Slate jumps to the head of the pack for mainstream podcasting coverage with a “special issue” this week, featuring eight articles dedicated to podcasting, under the heading “Ten Years in Your Ears.”

Business writer Alison Griswold does one of the best jobs I’ve seen so far covering the money and advertising angle. She correctly traces the live ad read style of podcasts back to the work of Howard Stern, who in the 1980s, with his loose and digression-filled spots, helped bring attention to advertisers like a once-small, regional bottled iced tea company called Snapple.
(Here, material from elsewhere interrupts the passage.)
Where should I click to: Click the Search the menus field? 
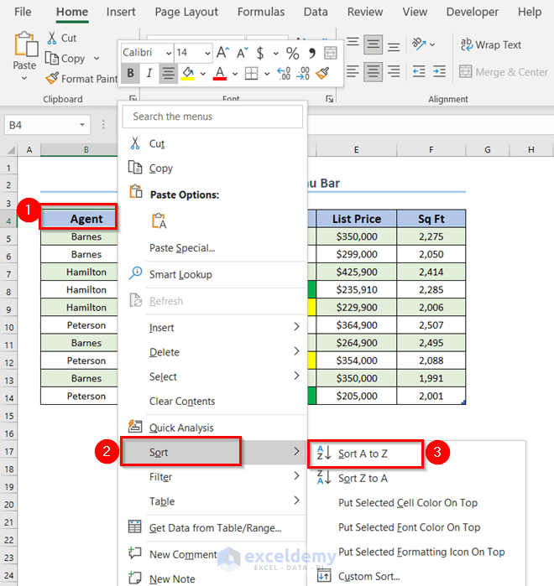[x=212, y=117]
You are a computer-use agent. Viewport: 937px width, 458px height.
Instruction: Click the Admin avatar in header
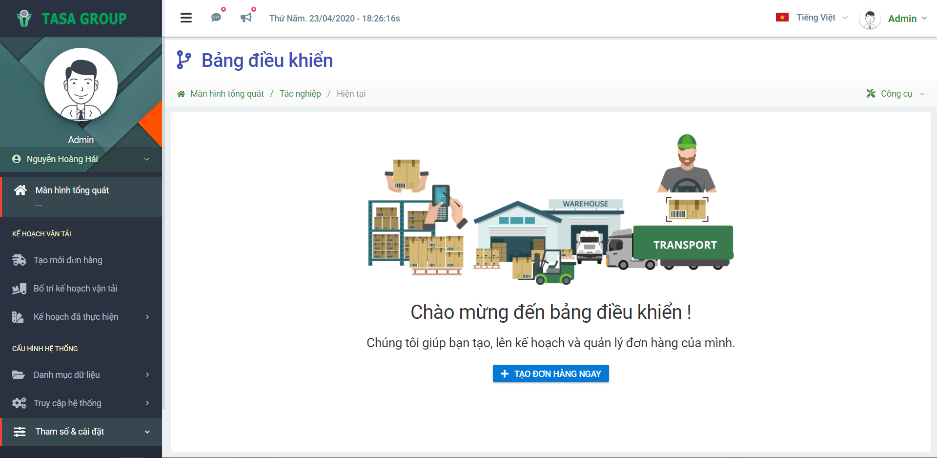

Jonah Weiner takes up the effort of forming a “critical theory of podcasting,” contemplating one’s relationship to a queue of unlistened shows, and the medium’s tendency away from random synchronicity of the sort experienced by spinning the radio dial.

Slate’s own podcasting chief Andy Bowers evaluates the current “renaissance,” arguing that the medium “is the Internet’s most unsexy success story, the tortoise in a never-ending race with fresh waves of hares.”

I talked with contributor Seth Stevenson for his piece about broadcast radio’s future in the podcast age. He also talked with Emmis Communications CEO Jeff Smulyan who observes that podcasting steals “less than 1 percent” of his business. Yet, at the same time, “Things are beginning to fragment, make no mistake. But we still made more money before lunch today than Pandora has made in its entire history.” Of course, the question is how quickly that fragmentation is happening.

Pete Tridish, one of the founders of the Prometheus Radio Project, gives Stevenson a great quote: “Just because we have word processing now doesn’t mean there’s no place for the pencil… and just because we have the Internet doesn’t mean there’s no place for radio.”

The series also has former Pop Matters blogger and current Mental Floss podcast reviewer Whitney Matheson taking up mental health and podcasting, a look at “Pastors Who Podcast,” a list of “The 25 Best Podcast Episodes Ever” that admittedly contains a lot of the usual suspects, along with an analysis of the #1 episode on that list, which is the 2010 Louis CK interview on WTF (which was originally two episodes, if you want to be technical about it).